A limpeza étnica dos palestinianos, ou Israel democrático em acção
Ocorreu no dia seguinte ao Dia da Independência, quando Israel estava imerso quase que ad nauseam em loas a si mesmo e à sua democracia, e nas vésperas do (virtualmente fora da lei) Dia da Nakba, quando o povo palestiniano assinala a “catástrofe” – o aniversário da criação de Israel. O meu colega Akiva Eldar publicou o que sempre soubéramos, mas ignorávamos as chocantes cifras reveladas: no momento dos Acordos de Oslo, Israel tinha revogado a residência de 140.000 palestinianos da Cisjordânia. Por outras palavras, 14% dos residentes da Cisjordânia que ousaram viajar ao exterior tiveram o seu direito de retornar a Israel e aqui viver negado para sempre. Em outras palavras, foram expulsos das suas terras e dos seus lares. Em outras palavras: limpeza étnica.
Enquanto ainda desesperadamente ocultamos, negamos e reprimimos a nossa principal limpeza étnica de 1948 – mais de 600.000 refugiados, alguns dos quais fugiram pelo temor às Forças Armadas de Israel e suas antecessoras, e outros que foram expulsos pela força – a realidade demonstra-nos que 1948 nunca terminou, que o seu espírito continua connosco. Ainda continua connosco o objectivo de limpar esta terra dos seus habitantes árabes o máximo possível, e até um pouco mais. Afinal, é a solução mais encoberta e desejada: a Terra de Israel para os judeus e só para eles. Algumas pessoas atreveram-se a dizê-lo abertamente – o rabino Meir Kahane, o ministro Rehavam Ze’evi e os seus discípulos, os quais merecem alguns elogios pela sua integridade. Muitos aspiram a fazer o mesmo sem admiti-lo.
A revelação da política de negar a residência provou que este sonho secreto é efectivamente o sonho secreto do establishment. Aí não se fala de transferência, graças a Deus; ninguém poderia pensar em chamá-lo de limpeza. Não se carrega os árabes em caminhões como era feito antes, mesmo depois da Guerra dos Seis Dias; não se dispara sobre eles para afugentá-los – todos esses métodos são politicamente incorrectos no mundo novo. Mas, de fato, este é o objectivo.

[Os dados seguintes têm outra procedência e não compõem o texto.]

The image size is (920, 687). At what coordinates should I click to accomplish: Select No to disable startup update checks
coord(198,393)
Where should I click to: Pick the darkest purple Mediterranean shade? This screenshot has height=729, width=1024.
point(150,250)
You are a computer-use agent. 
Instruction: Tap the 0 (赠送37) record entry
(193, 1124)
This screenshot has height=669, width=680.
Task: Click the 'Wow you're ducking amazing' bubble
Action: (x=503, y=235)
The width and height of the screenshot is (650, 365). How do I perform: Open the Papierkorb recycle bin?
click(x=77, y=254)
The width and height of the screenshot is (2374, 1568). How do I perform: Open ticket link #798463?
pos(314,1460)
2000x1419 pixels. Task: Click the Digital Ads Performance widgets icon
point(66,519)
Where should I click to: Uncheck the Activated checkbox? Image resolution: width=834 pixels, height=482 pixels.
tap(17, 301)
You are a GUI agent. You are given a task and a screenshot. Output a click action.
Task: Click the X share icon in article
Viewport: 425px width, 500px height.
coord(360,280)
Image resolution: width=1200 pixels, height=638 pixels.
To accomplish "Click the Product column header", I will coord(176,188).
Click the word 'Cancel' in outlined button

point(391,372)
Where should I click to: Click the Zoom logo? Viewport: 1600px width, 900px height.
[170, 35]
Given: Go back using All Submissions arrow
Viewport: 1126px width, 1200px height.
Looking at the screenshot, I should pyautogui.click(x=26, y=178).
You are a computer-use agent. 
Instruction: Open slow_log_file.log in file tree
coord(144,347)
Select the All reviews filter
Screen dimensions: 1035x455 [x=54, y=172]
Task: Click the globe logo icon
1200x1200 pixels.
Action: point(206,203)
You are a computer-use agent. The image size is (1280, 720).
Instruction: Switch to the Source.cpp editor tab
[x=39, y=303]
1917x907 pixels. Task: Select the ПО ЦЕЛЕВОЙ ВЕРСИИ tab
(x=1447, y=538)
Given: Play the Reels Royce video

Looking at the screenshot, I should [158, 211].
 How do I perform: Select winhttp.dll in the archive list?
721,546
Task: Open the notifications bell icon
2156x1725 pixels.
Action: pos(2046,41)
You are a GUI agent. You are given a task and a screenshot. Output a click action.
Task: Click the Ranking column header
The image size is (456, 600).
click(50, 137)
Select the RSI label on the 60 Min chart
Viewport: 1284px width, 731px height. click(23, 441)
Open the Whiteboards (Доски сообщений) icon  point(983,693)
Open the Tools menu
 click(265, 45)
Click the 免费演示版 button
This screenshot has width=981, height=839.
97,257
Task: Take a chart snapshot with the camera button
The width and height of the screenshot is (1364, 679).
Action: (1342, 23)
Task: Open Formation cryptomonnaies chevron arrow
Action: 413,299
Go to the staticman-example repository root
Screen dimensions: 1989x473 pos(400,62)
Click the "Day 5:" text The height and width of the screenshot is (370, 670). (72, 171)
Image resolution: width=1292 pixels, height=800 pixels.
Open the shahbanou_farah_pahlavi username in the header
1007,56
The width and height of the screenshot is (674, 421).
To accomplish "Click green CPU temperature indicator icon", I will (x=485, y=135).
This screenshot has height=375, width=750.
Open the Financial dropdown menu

Algumas pessoas pensam que é suficiente tornar miserável a vida dos palestinianos nos territórios para forçá-los a irem-se embora, e muitos deles, com efeito, foram. Um êxito de Israel: de acordo com a Administração Civil, cerca de um quarto de milhão de palestinianos abandonaram voluntariamente a Cisjordânia nos sangrentos anos 2000 – 2007. Mas isto não é suficiente. Portanto, vários e diversos outros meios administrativos foram acrescentados para transformar o sonho em realidade.
Qualquer um que diga que “não é apartheid” está convidado a responder: Por que um israelita tem permissão de sair do seu país pelo resto da vida e ninguém sugere retirar-lhe a cidadania, enquanto que um palestiniano, um filho nativo, não tem essa permissão? Por que um israelita pode casar-se com uma estrangeira e esta recebe uma permissão de residência, ao passo que um palestiniano não tem permissão de se casar com sua ex-vizinha que mora na Jordânia? Isto não é apartheid? Através dos anos, documentei intermináveis e lamentáveis tragédias de famílias que foram separadas, cujos filhos e filhas não recebiam permissão de viver na Cisjordânia ou em Gaza devido a regras draconianas – só para os palestinianos.
Vejamos o caso de Dalal Rasras, por exemplo, uma menina de Beit Omar com paralisia cerebral, que foi separada da mãe durante meses porque ela nasceu em Rafah. Somente depois de o seu caso se tornar público é que Israel permitiu que ela regressasse para a sua filha “apesar da letra da lei”, a cruel letra da lei que não permite que os residentes de Gaza vivam na Cisjordânia, mesmo se ali tiverem feito as suas casas.
O clamor dos despossuídos agora foi traduzido em números: 140.000, apenas até os Acordos de Oslo. Estudantes que saíram para estudar em universidades estrangeiras, homens de negócios que foram tentar a sorte no exterior, cientistas que viajaram ao exterior para a sua formação profissional, jerusalenses nativos que se atreveram a mudar-se temporariamente para a Cisjordânia, todos correram a mesma sorte. Todos foram levados pelo vento e foram expulsos por Israel. Não puderam regressar.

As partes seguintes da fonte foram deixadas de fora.